[[ SOURCE DATA open ]]

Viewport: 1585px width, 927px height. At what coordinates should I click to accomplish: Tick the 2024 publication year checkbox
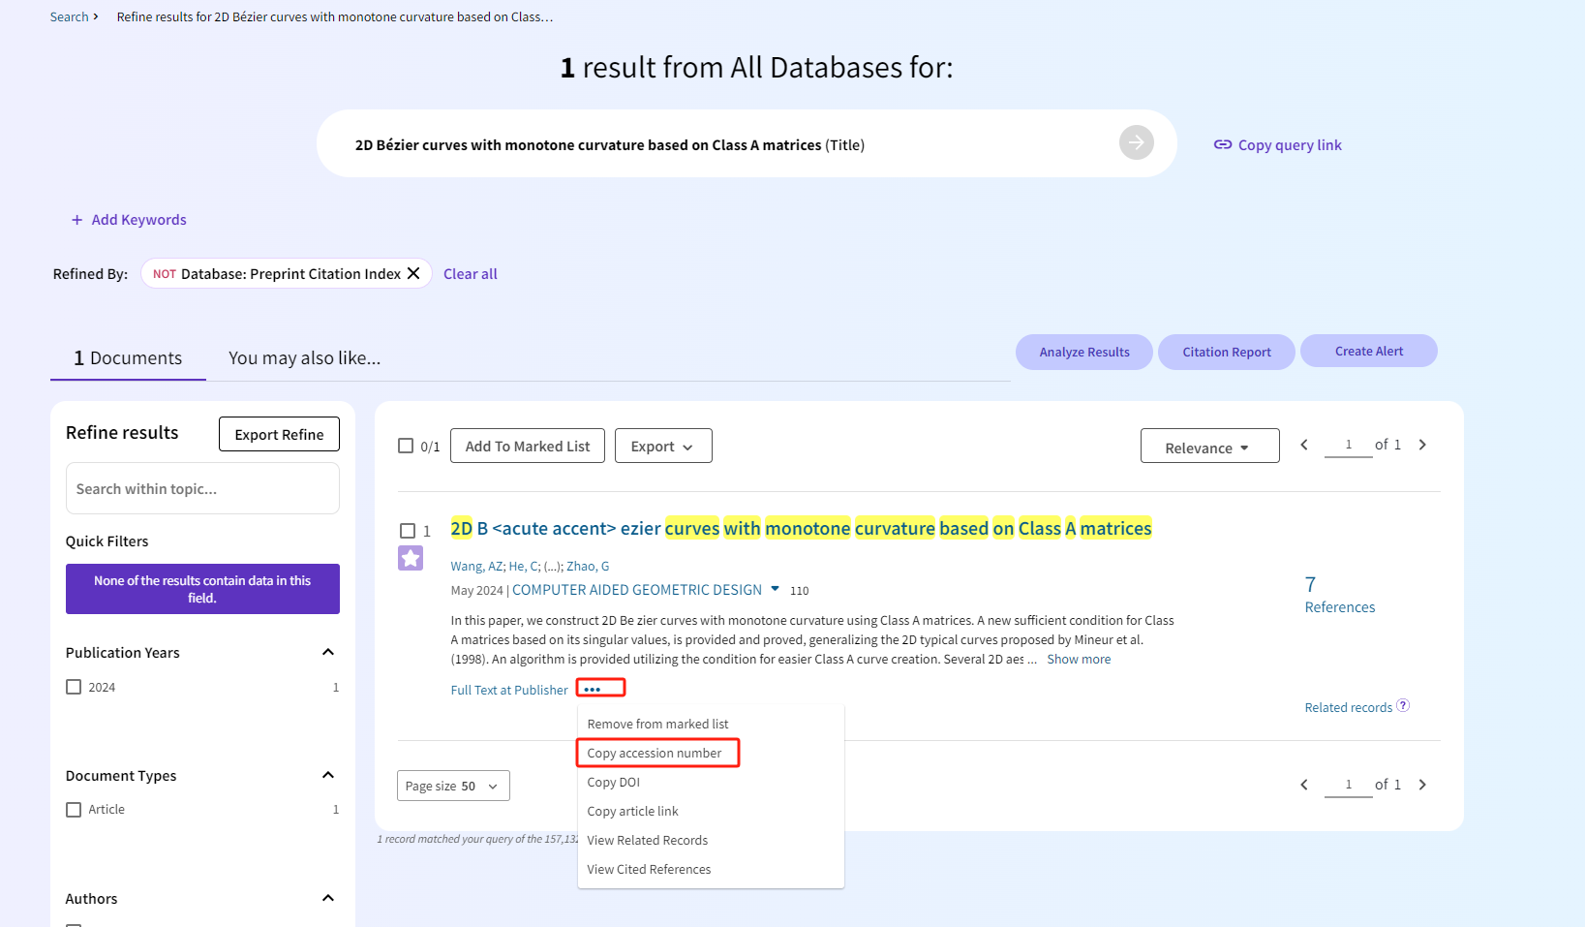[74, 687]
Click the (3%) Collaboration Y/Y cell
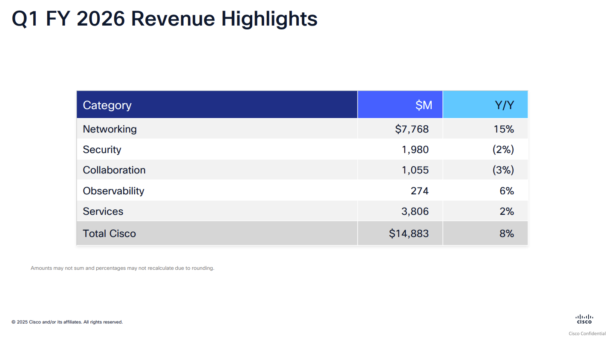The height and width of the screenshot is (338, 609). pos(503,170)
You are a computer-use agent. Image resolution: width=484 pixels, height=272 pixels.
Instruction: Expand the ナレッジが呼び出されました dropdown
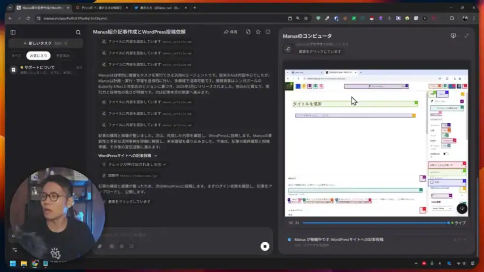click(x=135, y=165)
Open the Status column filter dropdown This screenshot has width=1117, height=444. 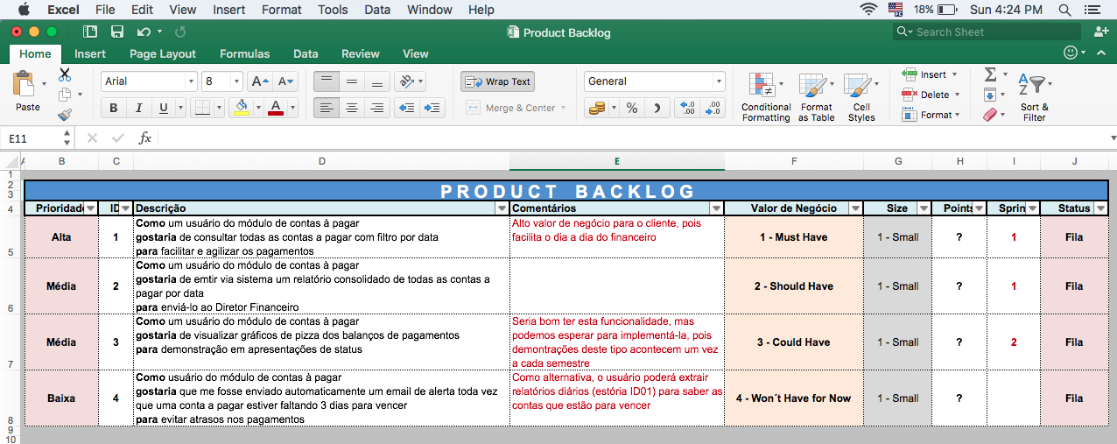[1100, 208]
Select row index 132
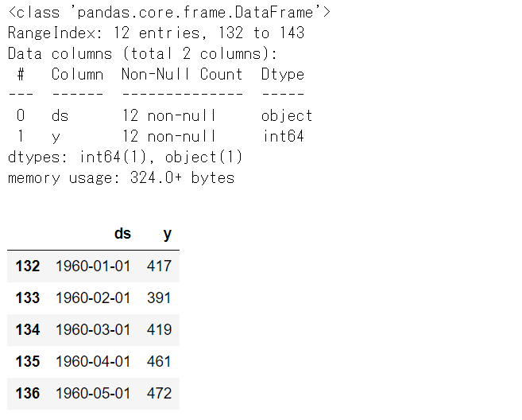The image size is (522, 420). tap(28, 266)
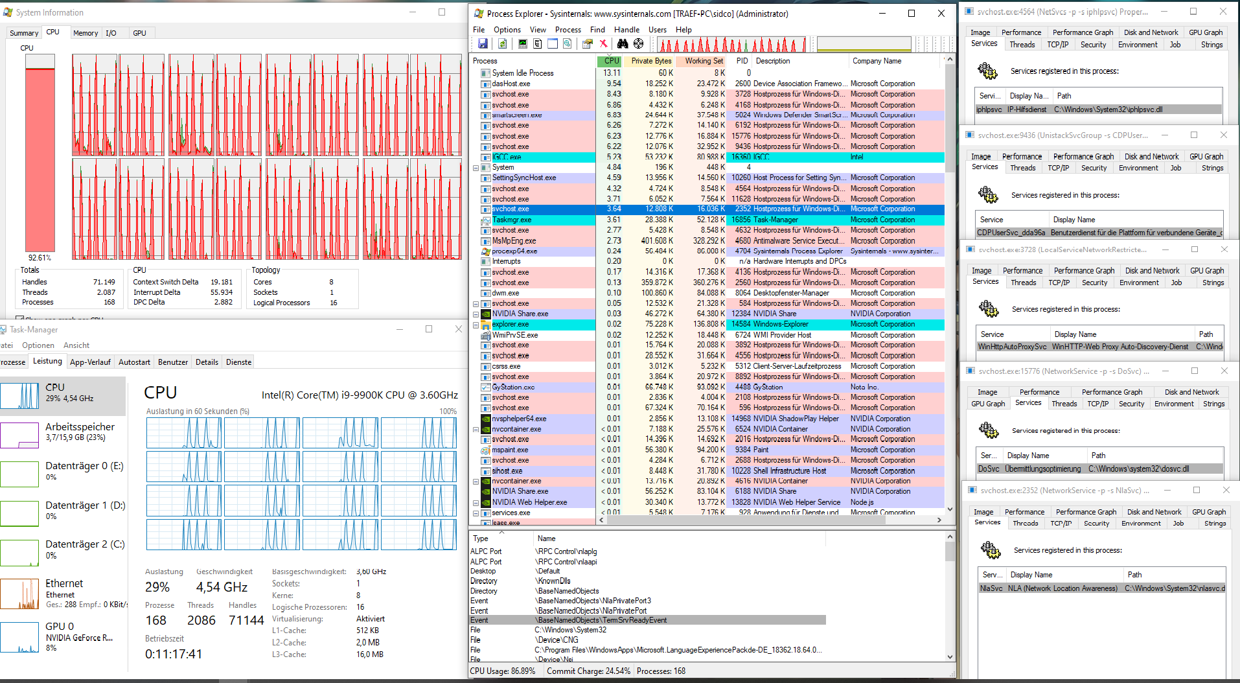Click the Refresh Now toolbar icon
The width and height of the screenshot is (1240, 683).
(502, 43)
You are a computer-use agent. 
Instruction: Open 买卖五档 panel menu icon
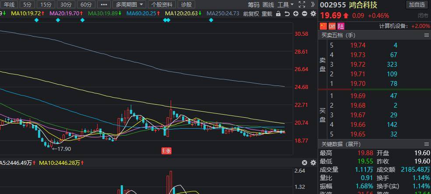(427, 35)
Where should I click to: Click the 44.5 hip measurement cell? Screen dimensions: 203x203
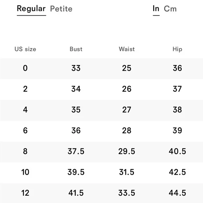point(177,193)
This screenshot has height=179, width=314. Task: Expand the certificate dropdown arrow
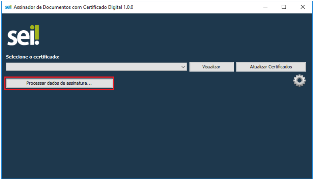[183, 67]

[[ SOURCE DATA closed ]]

- TO DO -
Display each line of the data where "agent" occurs.

- OUTPUT BELOW -
You are a computer-use agent. Image resolution: width=484 pixels, height=272 pixels.
You are a computer-use agent. 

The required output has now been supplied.